| Given entries |
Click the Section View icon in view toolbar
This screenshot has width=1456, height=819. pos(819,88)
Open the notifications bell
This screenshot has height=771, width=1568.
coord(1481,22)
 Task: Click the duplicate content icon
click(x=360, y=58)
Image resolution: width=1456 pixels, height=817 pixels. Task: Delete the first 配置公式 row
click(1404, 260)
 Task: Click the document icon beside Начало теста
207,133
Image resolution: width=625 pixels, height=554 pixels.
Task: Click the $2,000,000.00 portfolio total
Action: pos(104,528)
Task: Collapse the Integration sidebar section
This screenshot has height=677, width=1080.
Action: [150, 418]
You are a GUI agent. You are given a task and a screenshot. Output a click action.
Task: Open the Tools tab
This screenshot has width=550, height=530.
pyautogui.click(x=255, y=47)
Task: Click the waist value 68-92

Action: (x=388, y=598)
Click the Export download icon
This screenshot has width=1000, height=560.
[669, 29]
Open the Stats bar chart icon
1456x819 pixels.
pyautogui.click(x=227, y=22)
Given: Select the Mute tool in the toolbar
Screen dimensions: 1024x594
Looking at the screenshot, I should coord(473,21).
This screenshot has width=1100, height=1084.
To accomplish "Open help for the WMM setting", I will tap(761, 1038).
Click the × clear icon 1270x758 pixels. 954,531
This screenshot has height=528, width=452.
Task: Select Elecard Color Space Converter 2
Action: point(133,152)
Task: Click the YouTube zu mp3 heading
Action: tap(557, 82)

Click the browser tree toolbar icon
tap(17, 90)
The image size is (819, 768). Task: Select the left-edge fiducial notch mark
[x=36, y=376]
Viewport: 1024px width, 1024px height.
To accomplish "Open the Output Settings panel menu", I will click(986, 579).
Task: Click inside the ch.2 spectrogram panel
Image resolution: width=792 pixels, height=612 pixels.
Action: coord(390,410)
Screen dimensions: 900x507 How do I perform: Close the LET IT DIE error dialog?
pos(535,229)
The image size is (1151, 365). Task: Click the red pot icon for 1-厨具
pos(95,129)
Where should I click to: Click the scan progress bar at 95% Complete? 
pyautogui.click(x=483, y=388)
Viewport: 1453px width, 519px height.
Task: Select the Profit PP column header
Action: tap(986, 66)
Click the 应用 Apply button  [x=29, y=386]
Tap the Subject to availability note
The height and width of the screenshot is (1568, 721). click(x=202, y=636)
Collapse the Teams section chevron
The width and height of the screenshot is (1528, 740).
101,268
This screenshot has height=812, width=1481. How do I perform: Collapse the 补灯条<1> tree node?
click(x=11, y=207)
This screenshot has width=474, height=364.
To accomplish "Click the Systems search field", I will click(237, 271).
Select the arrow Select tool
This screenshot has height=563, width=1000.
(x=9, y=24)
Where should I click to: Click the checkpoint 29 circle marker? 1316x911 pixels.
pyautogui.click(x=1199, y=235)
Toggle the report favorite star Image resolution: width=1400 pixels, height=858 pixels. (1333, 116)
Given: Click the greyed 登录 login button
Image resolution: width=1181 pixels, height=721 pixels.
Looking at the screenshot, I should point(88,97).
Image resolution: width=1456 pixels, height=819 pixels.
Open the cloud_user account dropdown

| Written instruction |
Write out all the items above again, swapping "Where should I click to" for "Which spot do I click to" everywhere it appears and changing nothing else.

| Written answer |
Click the Section View icon in view toolbar
This screenshot has width=1456, height=819. pos(819,88)
Open the notifications bell
This screenshot has height=771, width=1568.
coord(1481,22)
 Task: Click the duplicate content icon
click(x=360, y=58)
Image resolution: width=1456 pixels, height=817 pixels. Task: Delete the first 配置公式 row
click(1404, 260)
 Task: Click the document icon beside Начало теста
207,133
Image resolution: width=625 pixels, height=554 pixels.
Task: Click the $2,000,000.00 portfolio total
Action: pos(104,528)
Task: Collapse the Integration sidebar section
This screenshot has height=677, width=1080.
Action: [150, 418]
You are a GUI agent. You are given a task and a screenshot. Output a click action.
Task: Open the Tools tab
This screenshot has width=550, height=530.
pyautogui.click(x=255, y=47)
Task: Click the waist value 68-92

Action: (x=388, y=598)
Click the Export download icon
This screenshot has width=1000, height=560.
[669, 29]
Open the Stats bar chart icon
1456x819 pixels.
pyautogui.click(x=227, y=22)
Given: Select the Mute tool in the toolbar
Screen dimensions: 1024x594
Looking at the screenshot, I should coord(473,21).
This screenshot has width=1100, height=1084.
To accomplish "Open help for the WMM setting", I will tap(761, 1038).
Click the × clear icon 1270x758 pixels. 954,531
This screenshot has height=528, width=452.
Task: Select Elecard Color Space Converter 2
Action: point(133,152)
Task: Click the YouTube zu mp3 heading
Action: tap(557, 82)

Click the browser tree toolbar icon
tap(17, 90)
The image size is (819, 768). Task: Select the left-edge fiducial notch mark
[x=36, y=376]
Viewport: 1024px width, 1024px height.
To accomplish "Open the Output Settings panel menu", I will click(986, 579).
Task: Click inside the ch.2 spectrogram panel
Image resolution: width=792 pixels, height=612 pixels.
Action: coord(390,410)
Screen dimensions: 900x507 How do I perform: Close the LET IT DIE error dialog?
pos(535,229)
The image size is (1151, 365). Task: Click the red pot icon for 1-厨具
pos(95,129)
Which spot do I click to: Click the scan progress bar at 95% Complete? 
pyautogui.click(x=483, y=388)
Viewport: 1453px width, 519px height.
Task: Select the Profit PP column header
Action: tap(986, 66)
Click the 应用 Apply button  [x=29, y=386]
Tap the Subject to availability note
The height and width of the screenshot is (1568, 721). click(x=202, y=636)
Collapse the Teams section chevron
The width and height of the screenshot is (1528, 740).
101,268
This screenshot has height=812, width=1481. How do I perform: Collapse the 补灯条<1> tree node?
click(x=11, y=207)
This screenshot has width=474, height=364.
To accomplish "Click the Systems search field", I will click(237, 271).
Select the arrow Select tool
This screenshot has height=563, width=1000.
(x=9, y=24)
Which spot do I click to: Click the checkpoint 29 circle marker? 1316x911 pixels.
pyautogui.click(x=1199, y=235)
Toggle the report favorite star Image resolution: width=1400 pixels, height=858 pixels. (1333, 116)
Given: Click the greyed 登录 login button
Image resolution: width=1181 pixels, height=721 pixels.
Looking at the screenshot, I should point(88,97).
Image resolution: width=1456 pixels, height=819 pixels.
Open the cloud_user account dropdown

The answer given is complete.